Midwives in Northern Ireland are to strike for the first time in a dispute over pay.
This is the first time in its 134 year history that members of the RCM in Northern Ireland have voted to take strike action. Industrial action will take place on Thursday, 30th April with a four hour stoppage.
This will be followed by further action starting on Friday, 1st May to Thursday, 7th May that will consist of RCM members only working overtime if it is agreed they will be paid for it, and taking all the breaks they are entitled to.
The ‘yes’ vote follows the rejection of the independent NHS Pay Review Body’s (PRB) recommendation of a 1% pay rise last year and no announcement about pay for this year for health and social care (HSC) staff in Northern Ireland. Cathy Warwick, Chief Executive of the Royal College of Midwives, said: “We took industrial action in England, and through that action won a victory for our members. We also negotiated a deal with the Welsh government. There is still time for the Northern Ireland Executive to come to the negotiating table to seek a solution. We are seeking urgent talks with the health minister.

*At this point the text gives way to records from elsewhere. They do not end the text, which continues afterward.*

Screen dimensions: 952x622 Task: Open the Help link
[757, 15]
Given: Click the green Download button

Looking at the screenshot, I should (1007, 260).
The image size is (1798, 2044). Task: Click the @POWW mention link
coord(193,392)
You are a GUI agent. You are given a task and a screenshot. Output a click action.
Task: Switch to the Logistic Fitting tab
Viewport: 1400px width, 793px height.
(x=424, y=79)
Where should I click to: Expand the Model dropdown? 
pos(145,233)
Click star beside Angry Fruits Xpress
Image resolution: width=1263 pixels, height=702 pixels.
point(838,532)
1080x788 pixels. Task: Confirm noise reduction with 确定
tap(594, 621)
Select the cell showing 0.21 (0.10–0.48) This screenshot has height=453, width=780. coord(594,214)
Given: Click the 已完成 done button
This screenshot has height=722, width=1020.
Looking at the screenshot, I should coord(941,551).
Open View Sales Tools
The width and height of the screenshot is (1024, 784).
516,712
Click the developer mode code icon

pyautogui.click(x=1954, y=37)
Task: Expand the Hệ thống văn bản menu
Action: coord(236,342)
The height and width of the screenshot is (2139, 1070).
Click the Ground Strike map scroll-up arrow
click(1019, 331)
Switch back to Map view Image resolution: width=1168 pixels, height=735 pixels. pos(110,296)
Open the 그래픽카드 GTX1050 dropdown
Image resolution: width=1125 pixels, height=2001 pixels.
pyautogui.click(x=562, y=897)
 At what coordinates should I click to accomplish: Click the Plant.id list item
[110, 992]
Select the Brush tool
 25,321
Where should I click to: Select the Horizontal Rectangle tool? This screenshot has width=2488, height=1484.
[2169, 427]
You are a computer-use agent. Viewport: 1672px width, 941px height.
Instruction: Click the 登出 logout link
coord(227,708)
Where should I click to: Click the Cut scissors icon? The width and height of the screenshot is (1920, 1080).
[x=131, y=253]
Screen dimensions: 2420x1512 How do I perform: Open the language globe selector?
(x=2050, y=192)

“This result from our ballot is an unambiguous ‘yes’: It could not send a clearer signal to those in power about the level of dissatisfaction among our members on this issue. Our members have suffered four years of pay restraint and many now face the prospect another year.
“The RCM will be meeting with employers to discuss our action and to ensure that mothers and babies are not put at any risk. I want to reassure women expecting a baby that midwives will continue to look after them and that they will be safe.”
Breedagh Hughes, Director for Northern Ireland at the Royal College of Midwives, said: “Our members provide a 24-7 service to mothers and babies all year round. They very often work additional hours - frequently unpaid - to ensure care is of the highest level.
“Employers have taken this dedication and commitment and thrown it back in their faces. Our members are now unsurprisingly disillusioned and are fed up with being taken for granted by employers. The level of turn-out and their response testifies to this.”